Franca war keine Psychologin. Sie war Polizistin. Und sie hatte sich schon oft in ähnlichen Situationen gefragt, ob letzten Endes nicht jeder selbst für sein Leben und seine Taten verantwortlich war.
    Wurde nicht jeder Mensch vor Herausforderungen gestellt, die er besser oder schlechter meisterte? Es gehörte vielleicht zur Einzigartigkeit eines jeden Menschen, unterschiedlich damit umzugehen. Wer ihm dabei half oder aber seine Hilfe verweigerte, prägte ihn sicher tief. Allerdings gab es Situationen, in denen der eine nicht erkannte, wann der andere dringend seines Beistands bedurfte.

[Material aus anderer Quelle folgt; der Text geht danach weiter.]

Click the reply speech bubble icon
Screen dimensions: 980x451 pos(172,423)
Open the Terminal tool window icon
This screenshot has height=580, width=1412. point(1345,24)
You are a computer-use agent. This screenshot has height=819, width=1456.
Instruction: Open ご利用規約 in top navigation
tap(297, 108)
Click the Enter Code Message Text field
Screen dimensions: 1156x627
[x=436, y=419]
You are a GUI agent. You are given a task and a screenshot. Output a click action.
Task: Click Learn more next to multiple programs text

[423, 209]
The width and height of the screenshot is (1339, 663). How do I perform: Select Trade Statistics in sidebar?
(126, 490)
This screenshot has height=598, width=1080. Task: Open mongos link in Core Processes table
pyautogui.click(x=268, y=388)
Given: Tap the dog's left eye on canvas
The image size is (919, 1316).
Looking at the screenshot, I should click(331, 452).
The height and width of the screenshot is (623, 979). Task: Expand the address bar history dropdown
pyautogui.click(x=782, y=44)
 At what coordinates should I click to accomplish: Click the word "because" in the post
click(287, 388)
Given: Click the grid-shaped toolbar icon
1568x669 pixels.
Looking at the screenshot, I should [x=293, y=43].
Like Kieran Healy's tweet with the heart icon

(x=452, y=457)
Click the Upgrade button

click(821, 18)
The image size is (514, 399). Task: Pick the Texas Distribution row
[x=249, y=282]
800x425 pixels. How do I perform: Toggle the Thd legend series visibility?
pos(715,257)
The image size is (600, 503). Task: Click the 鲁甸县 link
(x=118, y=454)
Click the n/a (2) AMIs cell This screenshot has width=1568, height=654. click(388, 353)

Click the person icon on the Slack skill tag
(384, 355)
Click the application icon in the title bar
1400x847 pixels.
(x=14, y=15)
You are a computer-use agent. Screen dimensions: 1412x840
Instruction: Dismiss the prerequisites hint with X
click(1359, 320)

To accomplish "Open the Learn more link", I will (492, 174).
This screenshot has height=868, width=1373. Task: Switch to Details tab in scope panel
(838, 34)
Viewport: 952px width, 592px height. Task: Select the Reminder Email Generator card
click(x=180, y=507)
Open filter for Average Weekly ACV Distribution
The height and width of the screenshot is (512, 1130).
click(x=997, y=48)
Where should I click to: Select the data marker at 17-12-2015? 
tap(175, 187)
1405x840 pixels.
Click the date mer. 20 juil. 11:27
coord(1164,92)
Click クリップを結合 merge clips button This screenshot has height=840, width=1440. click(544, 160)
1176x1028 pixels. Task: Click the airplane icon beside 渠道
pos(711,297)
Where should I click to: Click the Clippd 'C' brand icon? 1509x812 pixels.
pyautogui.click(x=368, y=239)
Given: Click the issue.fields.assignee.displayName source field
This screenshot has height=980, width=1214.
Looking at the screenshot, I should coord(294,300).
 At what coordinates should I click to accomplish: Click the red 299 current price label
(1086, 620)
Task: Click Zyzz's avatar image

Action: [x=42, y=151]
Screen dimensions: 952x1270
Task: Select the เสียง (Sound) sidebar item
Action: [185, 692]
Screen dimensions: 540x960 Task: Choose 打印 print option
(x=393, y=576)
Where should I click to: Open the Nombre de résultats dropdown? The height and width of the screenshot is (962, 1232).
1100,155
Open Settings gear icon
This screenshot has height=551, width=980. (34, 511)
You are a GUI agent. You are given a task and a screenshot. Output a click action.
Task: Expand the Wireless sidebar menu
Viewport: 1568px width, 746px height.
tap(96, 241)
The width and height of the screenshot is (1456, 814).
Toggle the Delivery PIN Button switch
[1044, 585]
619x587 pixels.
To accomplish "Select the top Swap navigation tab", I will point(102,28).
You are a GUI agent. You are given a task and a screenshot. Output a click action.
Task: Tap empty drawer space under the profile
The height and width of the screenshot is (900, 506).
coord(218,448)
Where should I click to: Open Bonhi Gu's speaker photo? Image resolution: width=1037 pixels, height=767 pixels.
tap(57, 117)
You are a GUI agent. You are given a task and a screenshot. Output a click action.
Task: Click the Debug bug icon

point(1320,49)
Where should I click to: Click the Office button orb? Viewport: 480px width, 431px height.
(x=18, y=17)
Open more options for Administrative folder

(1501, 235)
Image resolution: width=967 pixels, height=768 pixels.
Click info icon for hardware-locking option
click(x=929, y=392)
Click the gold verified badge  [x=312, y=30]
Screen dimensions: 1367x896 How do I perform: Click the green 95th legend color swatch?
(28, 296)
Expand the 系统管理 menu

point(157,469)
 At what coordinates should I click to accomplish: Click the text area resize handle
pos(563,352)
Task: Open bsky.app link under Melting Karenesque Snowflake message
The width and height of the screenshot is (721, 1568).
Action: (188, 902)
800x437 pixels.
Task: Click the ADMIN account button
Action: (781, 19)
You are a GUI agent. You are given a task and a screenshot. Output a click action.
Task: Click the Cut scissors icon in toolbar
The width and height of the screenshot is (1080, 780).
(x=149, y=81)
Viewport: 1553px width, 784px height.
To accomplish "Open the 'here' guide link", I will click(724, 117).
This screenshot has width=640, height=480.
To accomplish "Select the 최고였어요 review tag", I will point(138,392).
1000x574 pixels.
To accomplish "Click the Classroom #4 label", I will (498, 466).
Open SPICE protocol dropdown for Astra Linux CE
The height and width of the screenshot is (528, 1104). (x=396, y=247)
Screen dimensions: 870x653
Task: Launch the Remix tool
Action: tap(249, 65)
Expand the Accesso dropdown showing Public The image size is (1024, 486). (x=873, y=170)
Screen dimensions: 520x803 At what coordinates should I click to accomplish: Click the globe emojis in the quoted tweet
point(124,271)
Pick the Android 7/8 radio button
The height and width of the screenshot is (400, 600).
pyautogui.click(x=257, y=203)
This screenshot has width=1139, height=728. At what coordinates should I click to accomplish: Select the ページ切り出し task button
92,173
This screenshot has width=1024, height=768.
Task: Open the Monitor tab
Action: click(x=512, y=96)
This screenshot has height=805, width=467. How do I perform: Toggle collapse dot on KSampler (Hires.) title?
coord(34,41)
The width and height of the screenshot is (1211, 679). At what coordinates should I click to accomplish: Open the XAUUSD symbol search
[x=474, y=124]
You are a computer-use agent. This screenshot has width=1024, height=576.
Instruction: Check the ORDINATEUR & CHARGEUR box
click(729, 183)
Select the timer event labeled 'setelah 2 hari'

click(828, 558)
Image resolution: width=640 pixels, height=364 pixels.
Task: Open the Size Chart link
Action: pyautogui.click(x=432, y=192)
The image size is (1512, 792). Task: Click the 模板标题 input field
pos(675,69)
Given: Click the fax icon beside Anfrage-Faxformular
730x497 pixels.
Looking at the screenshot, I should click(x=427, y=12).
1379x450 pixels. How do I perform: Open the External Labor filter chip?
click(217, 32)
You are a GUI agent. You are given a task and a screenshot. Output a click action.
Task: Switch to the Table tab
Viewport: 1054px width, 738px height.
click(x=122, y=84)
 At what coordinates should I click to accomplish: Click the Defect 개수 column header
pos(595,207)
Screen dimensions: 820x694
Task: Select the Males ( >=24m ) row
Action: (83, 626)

    Franca beugte sich ein Stück weiter vor, strich Milla sanft über die Hand mit den abgebissenen Fingernägeln. Sie spürte, wie Milla in einem ersten Impuls ihre Hand zurückziehen wollte. Doch sie überwand sich und ließ sie liegen. Franca drückte sie innig. Milla lächelte krampfhaft. Presste die Lippen aufeinander und schluchzte kurz auf. Tränen bildeten Gräben in ihrem perfekt geschminkten Gesicht und tropften auf die Tischplatte. Ihr Blick war flehend.
    »Hilfst du mir, das alles durchzustehen?«, fragte sie mit erstickter Stimme.
    Franca konnte nicht anders, als zu nicken. »Ja, ich helfe dir.«

Epilog
    Die Bettwäsche war frisch gewaschen und roch gut. Hans Kleinkauf hatte sie draußen an der Luft trocknen lassen, nun bezog er Kissen und Bettdecke damit.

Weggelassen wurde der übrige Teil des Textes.